■ **Trecho apresentado**:
Europa: O sonho acabou

Para o projeto de uma Europa humanista e progressista, exemplo a ser seguido pelo resto do mundo, o sonho acabou.

Antonio Gelis-Filho/Carta Maior

As brutais medidas de austeridade econômica impostas pelas lideranças europeias à Grécia em meados de julho têm sido analisadas de forma isolada, como se seu significado maior pudesse ser desvinculado do processo histórico subjacente do qual elas são mero sintoma. Esse processo histórico subjacente é a crise estrutural do sistema-mundo capitalista ocidental. Incapaz de produzir as altas taxas de crescimento econômico necessárias para a manutenção do nível de consumo das décadas do pós-guerra, e também incapaz de encontrar uma saída verdadeira para a agudização da crise do modelo que explodiu em 2008, o core desse sistema-mundo – Estados Unidos, União Europeia e Japão – já não consegue evitar rachaduras no edifício de uma hegemonia que é rapidamente perdida. É dentro desse contexto de declínio aparentemente já irreversível que devemos analisar esses eventos recentes.

Segundo muitos autores, tais como Immanuel Wallerstein, Giovanni Arrighi e Wolfgang Streeck, a crise terminal do capitalismo ocidental teve início nos anos 70 do século passado. A saída encontrada foi a financeirização do sistema. O que antes era um capitalismo ancorado na dita “economia real”, estimulando o consumo baseado na renda do trabalho, transforma-se em uma fábrica de dinheiro sem lastro, estimulando o consumismo patológico baseado na dívida. O colapso do bloco soviético deu um segundo fôlego ao então já combalido modelo, mas esse curto fôlego seria insuficiente para enfrentar a crise das dotcom da virada do século e terminaria na crise de 2008. A saída? Criar ainda mais dinheiro sem lastro real algum, dinheiro esse que somente existe na memória dos computadores, concentrar a riqueza nas mãos de grupos cada vez menores e controlar a reação da população  empobrecida. Essa estratégia desesperada agora encontra seus limites. Nos Estados Unidos, União Europeia e Japão a concentração de renda aumenta e a pobreza também. Números do governo alemão publicados em 2015, por exemplo, indicam que a porcentagem da população do país vivendo abaixo da linha da pobreza é de 15,5%, o maior porcentual desde a reunificação do país em 1990. O olhar seletivo dos turistas deslumbrados não enxerga essa triste realidade, a cada dia que passa mais óbvia para os próprios europeus.  Os desesperados da periferia europeia que ainda sonham com a integração de seus países à União em crise, o fazem apenas como reação à selvageria do capitalismo local pós-1989, no qual já há muito não acreditam.

A ideia de justiça social, característica do projeto europeu de uma união continental solidária e humanista, foi uma vítima dessa tentativa desesperada das elites ocidentais de manterem a qualquer custo uma hegemonia que lhes escapa das mãos. Desde seu início, o projeto europeu nascia sob a marca da esperança de que a aproximação entre os países evitaria novos desastres como os das guerras mundiais. Essa aproximação foi inicialmente econômica, mas gradativamente transbordaria para a cultura e para a política. O projeto da moeda comum, implantada finalmente em 2000, seria mais um passo nessa caminhada. Seu defeito mais óbvio, o de unificar monetariamente países que não o são fiscalmente, seria suplantado pelo crescimento contínuo que podia ainda ser sonhado nos anos 90 e pela expansão da União Europeia para o leste, talvez com a incorporação de uma então combalida Rússia pós-soviética em um futuro não muito distante. Alemanha, França e Reino Unido disputariam a posição de país mais poderoso nessa polity, com óbvio favoritismo para a primeira.

Dados de ancoragem em coordenadas de pixel
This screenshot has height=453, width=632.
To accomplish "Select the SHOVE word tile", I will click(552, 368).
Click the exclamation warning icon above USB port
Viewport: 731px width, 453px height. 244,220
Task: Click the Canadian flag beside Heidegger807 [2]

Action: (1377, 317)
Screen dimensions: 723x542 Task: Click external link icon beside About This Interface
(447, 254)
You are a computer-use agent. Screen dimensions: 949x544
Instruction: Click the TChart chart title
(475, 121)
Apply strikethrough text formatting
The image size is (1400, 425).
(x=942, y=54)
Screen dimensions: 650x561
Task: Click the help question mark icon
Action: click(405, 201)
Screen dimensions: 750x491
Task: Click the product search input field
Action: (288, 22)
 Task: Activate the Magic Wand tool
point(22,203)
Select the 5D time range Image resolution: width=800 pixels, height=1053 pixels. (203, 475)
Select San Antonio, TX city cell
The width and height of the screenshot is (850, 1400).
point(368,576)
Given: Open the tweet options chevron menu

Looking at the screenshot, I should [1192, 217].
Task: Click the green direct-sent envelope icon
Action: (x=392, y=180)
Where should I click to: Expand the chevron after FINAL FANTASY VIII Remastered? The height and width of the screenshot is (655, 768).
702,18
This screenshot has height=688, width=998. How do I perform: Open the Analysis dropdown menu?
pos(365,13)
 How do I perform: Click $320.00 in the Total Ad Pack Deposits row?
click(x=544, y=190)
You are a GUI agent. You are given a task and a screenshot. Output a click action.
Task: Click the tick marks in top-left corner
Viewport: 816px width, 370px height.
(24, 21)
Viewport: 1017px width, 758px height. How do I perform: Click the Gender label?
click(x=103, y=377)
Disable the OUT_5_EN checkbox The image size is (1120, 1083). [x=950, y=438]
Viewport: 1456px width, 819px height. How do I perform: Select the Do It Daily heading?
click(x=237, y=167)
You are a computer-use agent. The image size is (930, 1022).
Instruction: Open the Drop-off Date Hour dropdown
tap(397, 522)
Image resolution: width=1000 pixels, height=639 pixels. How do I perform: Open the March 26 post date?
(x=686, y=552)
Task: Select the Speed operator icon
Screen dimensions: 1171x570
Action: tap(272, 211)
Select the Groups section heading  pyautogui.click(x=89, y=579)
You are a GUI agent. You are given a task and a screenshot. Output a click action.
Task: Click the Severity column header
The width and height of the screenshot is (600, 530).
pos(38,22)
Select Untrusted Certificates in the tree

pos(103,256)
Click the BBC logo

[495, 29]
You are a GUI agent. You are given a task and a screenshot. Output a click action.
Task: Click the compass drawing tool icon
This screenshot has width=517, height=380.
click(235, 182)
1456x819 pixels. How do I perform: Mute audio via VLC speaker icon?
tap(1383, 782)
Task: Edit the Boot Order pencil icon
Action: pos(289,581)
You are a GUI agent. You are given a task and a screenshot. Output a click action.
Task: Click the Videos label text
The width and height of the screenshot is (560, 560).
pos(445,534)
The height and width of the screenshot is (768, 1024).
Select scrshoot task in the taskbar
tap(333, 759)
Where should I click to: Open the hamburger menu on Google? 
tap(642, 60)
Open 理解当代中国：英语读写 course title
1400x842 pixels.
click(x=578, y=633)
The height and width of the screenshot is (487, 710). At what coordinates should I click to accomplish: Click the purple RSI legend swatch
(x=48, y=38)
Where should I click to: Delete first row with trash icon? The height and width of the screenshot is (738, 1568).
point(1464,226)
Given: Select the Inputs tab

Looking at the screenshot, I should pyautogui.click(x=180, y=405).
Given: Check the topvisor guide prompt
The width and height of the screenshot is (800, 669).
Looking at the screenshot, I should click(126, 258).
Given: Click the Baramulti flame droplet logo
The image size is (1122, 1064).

■ **Exercícios a fazer**:
1. Responda com base no texto sobre a crise do projeto europeu:
(a) Quais são os três integrantes do core do sistema-mundo capitalista ocidental?
(b) Segundo números do governo alemão publicados em 2015, que porcentagem da população da Alemanha vive abaixo da linha da pobreza?
(c) Em que ano a moeda comum foi finalmente implantada?
2. Prossiga o texto sobre a crise do projeto europeu a partir do ponto em que ele termina.
O material não entra em nenhum dos exercícios.

■ **Respostas por exercício**:
1.
(a) Estados Unidos, União Europeia e Japão.
(b) 15,5%.
(c) Em 2000.

2.
A população europeia, embriagada pela possibilidade de consumir o necessário e o desnecessário, fecharia os olhos para os muitos deficits na estrutura pouco transparente e absolutamente não democrática dessa união. E foi exatamente essa falta de transparência das decisões, esse deficit de democracia, que se voltaria contra essa mesma população. As consequências da falta de crescimento da economia real não podem ser evitadas para sempre com a criação desenfreada de moeda lastreada em nada. A incontrolável crise sistêmica que toma conta do capitalismo liderado pelo ocidente levou as elites europeias a tomarem uma decisão. E essa decisão, como mencionado acima, foi a mesma tomada pelas elites norte-americanas e japonesas: concentrar renda e controlar a reação da população. A crise da Grécia é apenas um sintoma mais visível desse fato.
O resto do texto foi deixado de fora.